All’inizio è rimasto sotto copertura per motivi di sicurezza e anche perché non si sentiva ancora pronto a raccontare in pubblico ciò che gli era successo. Ma poi ha deciso di uscire allo scoperto condividendo la sua storia con il mondo intero, per far sì che la sua testimonianza possa diventare un antidoto al negazionismo. Nel 1995, nei giorni della fuga disperata da Srebrenica, Avdic, all’epoca diciassettenne, fu catturato dai serbi e si ritrovò disteso di notte nel terrapieno di una diga con le braccia legate dietro la schiena e ferite al petto, al braccio destro e al piede sinistro.
«Intorno a me c’erano centinaia di cadaveri di uomini e ragazzi prevalentemente musulmani appena assassinati dalle milizie serbe», ci spiega. Dopo essere scampato all’esecuzione quasi per miracolo riuscì a mettersi in salvo vagando nei boschi per quattro giorni e quattro notti. Di lì a poco sarebbe diventato uno dei testimoni-chiave al Tribunale dell’Aja. Le sue deposizioni si sono rivelate cruciali per far condannare alcuni dei principali architetti del genocidio come Radislav Krstic, Ljubisa Beara e Zdravko Tolimir, all’epoca il vice del generale Ratko Mladic. «Le condanne sono state importanti ma non riporteranno in vita nessuna delle vittime».
«Quello che conta davvero è che la nostra storia venga conosciuta e il mondo intero venga a sapere cos’è successo qua». Proprio per questo, alcuni anni fa Nedzad Avdic ha deciso di tornare a Srebrenica, aspettando il momento giusto per raccontare la sua terribile storia di sopravvissuto. Nonostante il profondo dolore per la perdita del padre, dello zio e di altri parenti, ha sentito il bisogno di affrontare di persona chi ancora oggi continua a negare o a minimizzare quanto è accaduto in quei giorni. Per guardarli negli occhi e testimoniare tutto l’orrore di cui fu vittima. «Sarebbe falso dire che non odio. Ma odiare non mi fa stare meglio e cerco con tutte le mie forze di respingere quel sentimento. A volte sono frustrato, perché mi rendo conto che non posso fare molto per contrastare il revisionismo».

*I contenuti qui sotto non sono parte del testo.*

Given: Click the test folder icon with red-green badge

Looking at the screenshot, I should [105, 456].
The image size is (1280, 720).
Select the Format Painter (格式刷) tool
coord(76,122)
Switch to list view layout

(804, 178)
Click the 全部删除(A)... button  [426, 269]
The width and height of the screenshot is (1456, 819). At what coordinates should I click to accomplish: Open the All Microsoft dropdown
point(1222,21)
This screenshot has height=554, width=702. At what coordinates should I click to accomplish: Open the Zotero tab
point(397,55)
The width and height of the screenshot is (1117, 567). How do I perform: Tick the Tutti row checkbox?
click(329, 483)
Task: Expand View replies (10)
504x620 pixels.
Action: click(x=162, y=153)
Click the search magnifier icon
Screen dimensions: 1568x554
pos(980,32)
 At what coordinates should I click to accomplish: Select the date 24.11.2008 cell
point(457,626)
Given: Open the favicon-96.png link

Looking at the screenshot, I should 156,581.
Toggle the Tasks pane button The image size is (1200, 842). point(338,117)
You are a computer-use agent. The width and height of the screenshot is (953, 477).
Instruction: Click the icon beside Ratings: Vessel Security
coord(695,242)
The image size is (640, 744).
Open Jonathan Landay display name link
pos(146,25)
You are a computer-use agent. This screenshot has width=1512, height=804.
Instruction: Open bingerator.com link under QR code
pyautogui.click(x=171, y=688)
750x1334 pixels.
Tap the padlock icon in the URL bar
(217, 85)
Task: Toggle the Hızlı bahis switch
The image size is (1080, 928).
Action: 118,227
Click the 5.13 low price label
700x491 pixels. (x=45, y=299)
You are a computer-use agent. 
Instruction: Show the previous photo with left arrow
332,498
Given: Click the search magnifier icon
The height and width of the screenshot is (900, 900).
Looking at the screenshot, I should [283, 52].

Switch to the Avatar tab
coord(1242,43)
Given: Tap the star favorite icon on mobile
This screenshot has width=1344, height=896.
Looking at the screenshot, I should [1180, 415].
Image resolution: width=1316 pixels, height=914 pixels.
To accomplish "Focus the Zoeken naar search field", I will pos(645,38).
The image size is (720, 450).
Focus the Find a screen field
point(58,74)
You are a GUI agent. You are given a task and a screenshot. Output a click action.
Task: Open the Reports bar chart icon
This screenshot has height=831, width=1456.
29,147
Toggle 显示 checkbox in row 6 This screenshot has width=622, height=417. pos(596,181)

Oggi Avdic ha poco meno di cinquant’anni e vive con la moglie e le tre figlie adolescenti a pochi passi dal cimitero memoriale di Potocari, dove sono sepolte gran parte delle ottomila vittime del genocidio, tra cui suo padre. «Quando arrivò la sentenza contro Mladic mi chiesero cosa provavo. Indicai la mia famiglia, le mie figlie. Sono loro la mia risposta all’orrore e alla morte».
Quanto ai negazionisti di oggi, Avdic punta il dito contro l’attuale presidente della Serbia, Aleksandar Vucic: «In gran parte è colpa sua, perché li sostiene apertamente. Quelli come lui vogliono ottenere in modo pacifico ciò che durante la guerra non sono riusciti ad avere con le armi».